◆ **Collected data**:
——
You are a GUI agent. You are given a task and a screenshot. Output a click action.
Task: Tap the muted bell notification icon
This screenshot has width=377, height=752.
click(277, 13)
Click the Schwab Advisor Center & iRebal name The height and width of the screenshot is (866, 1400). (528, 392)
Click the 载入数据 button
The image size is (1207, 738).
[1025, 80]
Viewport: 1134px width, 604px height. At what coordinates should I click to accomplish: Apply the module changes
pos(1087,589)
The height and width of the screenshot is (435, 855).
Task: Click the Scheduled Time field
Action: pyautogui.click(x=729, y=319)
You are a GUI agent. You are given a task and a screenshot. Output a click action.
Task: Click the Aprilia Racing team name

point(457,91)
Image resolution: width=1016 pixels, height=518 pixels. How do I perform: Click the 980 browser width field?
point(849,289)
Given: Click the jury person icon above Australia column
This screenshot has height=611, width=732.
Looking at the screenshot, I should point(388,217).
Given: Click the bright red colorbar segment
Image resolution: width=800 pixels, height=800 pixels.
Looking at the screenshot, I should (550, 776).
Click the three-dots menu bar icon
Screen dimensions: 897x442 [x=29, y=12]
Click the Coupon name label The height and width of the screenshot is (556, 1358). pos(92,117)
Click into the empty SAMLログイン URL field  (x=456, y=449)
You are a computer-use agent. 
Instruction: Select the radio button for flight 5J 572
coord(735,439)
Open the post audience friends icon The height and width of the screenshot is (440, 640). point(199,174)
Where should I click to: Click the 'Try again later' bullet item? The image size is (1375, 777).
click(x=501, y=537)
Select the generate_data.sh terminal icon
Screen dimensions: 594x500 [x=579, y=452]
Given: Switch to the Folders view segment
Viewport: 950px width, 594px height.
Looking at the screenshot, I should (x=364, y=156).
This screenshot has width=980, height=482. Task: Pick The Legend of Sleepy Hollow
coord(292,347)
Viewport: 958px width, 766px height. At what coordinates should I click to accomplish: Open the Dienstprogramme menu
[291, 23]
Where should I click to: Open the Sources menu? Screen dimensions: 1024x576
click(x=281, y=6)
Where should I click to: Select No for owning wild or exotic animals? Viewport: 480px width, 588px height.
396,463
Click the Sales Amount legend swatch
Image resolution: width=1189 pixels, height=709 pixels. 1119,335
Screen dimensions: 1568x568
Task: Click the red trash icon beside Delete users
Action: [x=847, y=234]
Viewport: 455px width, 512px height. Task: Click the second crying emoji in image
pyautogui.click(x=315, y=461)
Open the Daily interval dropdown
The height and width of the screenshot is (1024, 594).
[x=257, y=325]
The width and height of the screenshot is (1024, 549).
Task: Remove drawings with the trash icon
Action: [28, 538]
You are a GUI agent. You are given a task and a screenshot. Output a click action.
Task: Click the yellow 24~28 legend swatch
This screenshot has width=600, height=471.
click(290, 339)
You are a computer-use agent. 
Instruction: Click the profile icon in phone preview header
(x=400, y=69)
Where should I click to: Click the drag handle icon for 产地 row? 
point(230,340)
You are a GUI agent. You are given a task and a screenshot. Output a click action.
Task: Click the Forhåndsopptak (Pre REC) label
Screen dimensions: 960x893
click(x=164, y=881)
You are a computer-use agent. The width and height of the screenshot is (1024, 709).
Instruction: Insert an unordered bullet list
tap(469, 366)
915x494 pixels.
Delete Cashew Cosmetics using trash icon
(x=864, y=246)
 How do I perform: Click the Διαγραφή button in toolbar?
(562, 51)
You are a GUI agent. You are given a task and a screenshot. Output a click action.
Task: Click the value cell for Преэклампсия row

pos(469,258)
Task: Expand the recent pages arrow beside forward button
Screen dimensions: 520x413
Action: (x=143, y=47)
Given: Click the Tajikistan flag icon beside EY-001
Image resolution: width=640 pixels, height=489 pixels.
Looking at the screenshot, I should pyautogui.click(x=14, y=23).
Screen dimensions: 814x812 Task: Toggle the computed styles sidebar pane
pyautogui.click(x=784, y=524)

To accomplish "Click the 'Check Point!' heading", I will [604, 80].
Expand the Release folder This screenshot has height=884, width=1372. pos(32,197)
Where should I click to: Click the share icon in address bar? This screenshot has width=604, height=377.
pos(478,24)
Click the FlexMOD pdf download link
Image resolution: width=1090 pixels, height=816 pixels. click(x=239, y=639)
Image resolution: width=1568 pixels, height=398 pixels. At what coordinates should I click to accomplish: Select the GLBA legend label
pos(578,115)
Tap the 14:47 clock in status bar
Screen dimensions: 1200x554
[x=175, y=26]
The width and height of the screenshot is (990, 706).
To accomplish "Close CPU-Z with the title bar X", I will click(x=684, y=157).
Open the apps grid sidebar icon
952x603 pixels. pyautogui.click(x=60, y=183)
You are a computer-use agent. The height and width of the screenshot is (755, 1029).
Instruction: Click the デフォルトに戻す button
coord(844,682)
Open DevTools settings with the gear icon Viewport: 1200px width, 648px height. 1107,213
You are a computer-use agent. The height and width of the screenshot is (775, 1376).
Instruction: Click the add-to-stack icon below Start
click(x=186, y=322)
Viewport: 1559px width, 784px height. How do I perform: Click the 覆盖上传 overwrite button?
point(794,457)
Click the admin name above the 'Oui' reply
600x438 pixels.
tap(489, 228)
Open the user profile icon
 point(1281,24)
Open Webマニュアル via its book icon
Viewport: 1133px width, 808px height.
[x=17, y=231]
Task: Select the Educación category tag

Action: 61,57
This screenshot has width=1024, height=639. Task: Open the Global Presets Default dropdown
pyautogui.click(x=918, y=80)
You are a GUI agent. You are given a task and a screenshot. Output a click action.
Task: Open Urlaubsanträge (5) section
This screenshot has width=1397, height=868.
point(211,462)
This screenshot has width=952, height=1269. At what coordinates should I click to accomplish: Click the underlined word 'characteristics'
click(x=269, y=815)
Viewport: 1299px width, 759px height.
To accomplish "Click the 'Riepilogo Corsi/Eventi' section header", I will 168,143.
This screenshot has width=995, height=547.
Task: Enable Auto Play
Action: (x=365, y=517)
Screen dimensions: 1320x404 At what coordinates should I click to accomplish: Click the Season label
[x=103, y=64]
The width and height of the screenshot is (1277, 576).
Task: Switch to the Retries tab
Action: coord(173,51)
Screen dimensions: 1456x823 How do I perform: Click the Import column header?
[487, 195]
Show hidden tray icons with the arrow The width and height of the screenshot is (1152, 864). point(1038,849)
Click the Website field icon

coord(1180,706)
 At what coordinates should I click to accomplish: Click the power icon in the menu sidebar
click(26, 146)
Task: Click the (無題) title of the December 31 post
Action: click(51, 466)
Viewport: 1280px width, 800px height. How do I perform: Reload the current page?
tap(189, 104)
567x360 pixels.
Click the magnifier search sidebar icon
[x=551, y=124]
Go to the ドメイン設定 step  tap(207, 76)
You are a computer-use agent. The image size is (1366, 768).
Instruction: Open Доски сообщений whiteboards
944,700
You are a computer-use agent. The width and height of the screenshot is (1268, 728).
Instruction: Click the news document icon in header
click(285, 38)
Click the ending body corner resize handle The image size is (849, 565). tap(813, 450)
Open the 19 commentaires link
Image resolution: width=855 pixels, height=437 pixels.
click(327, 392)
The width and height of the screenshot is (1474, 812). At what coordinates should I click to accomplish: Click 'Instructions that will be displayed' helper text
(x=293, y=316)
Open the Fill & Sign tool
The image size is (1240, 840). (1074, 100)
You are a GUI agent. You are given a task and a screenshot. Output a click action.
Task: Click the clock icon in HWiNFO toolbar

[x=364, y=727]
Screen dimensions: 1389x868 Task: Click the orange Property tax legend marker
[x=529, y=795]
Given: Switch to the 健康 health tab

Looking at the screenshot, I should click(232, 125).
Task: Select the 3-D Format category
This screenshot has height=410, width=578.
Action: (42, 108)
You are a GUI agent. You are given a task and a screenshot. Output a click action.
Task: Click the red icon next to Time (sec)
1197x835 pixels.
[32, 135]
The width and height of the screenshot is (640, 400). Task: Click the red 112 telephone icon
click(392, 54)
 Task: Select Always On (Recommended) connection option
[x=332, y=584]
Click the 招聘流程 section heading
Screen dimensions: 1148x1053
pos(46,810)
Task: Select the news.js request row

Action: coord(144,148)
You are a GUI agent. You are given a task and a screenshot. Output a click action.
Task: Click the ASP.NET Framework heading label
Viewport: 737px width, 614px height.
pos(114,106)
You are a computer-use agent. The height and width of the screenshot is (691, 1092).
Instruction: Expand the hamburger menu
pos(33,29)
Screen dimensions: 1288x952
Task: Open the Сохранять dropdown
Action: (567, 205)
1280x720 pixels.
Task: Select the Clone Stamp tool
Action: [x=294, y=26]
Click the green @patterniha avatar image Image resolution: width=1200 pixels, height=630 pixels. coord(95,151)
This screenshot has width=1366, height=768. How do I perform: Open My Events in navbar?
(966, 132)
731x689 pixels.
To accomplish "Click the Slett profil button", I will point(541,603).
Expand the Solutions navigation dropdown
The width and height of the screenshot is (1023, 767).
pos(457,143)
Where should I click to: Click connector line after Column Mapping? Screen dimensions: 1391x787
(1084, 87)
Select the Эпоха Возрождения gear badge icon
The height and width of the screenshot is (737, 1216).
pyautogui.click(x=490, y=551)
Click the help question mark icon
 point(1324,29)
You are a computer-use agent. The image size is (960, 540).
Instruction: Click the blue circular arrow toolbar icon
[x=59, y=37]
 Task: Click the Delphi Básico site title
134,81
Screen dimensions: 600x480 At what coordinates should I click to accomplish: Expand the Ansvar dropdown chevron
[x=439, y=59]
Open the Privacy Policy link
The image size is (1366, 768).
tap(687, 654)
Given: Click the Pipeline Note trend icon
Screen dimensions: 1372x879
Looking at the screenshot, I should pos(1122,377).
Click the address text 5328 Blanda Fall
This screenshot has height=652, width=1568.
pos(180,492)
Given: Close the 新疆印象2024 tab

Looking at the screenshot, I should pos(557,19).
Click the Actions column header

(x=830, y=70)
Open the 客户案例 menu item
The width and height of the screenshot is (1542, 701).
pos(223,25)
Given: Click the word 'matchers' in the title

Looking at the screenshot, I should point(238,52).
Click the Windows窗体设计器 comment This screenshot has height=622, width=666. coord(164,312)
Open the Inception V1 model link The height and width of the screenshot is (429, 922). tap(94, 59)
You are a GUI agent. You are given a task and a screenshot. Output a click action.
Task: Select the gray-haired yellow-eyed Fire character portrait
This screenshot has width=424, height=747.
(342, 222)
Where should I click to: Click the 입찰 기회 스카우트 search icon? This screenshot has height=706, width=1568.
——
◆ **What the exercise asks**: Find and copy every line in the entries above where the string "computer" occurs.

◆ **Output below**:
You are a computer-use agent. 
You are a computer-use agent. 
You are a computer-use agent. The width and height of the screenshot is (1024, 709).
You are a computer-use agent. The height and width of the screenshot is (755, 1029).
You are a computer-use agent. The height and width of the screenshot is (775, 1376).
You are a computer-use agent. The image size is (1366, 768).
You are a computer-use agent. The width and height of the screenshot is (1268, 728).
You are a computer-use agent. The height and width of the screenshot is (691, 1092).
You are a computer-use agent. The image size is (960, 540).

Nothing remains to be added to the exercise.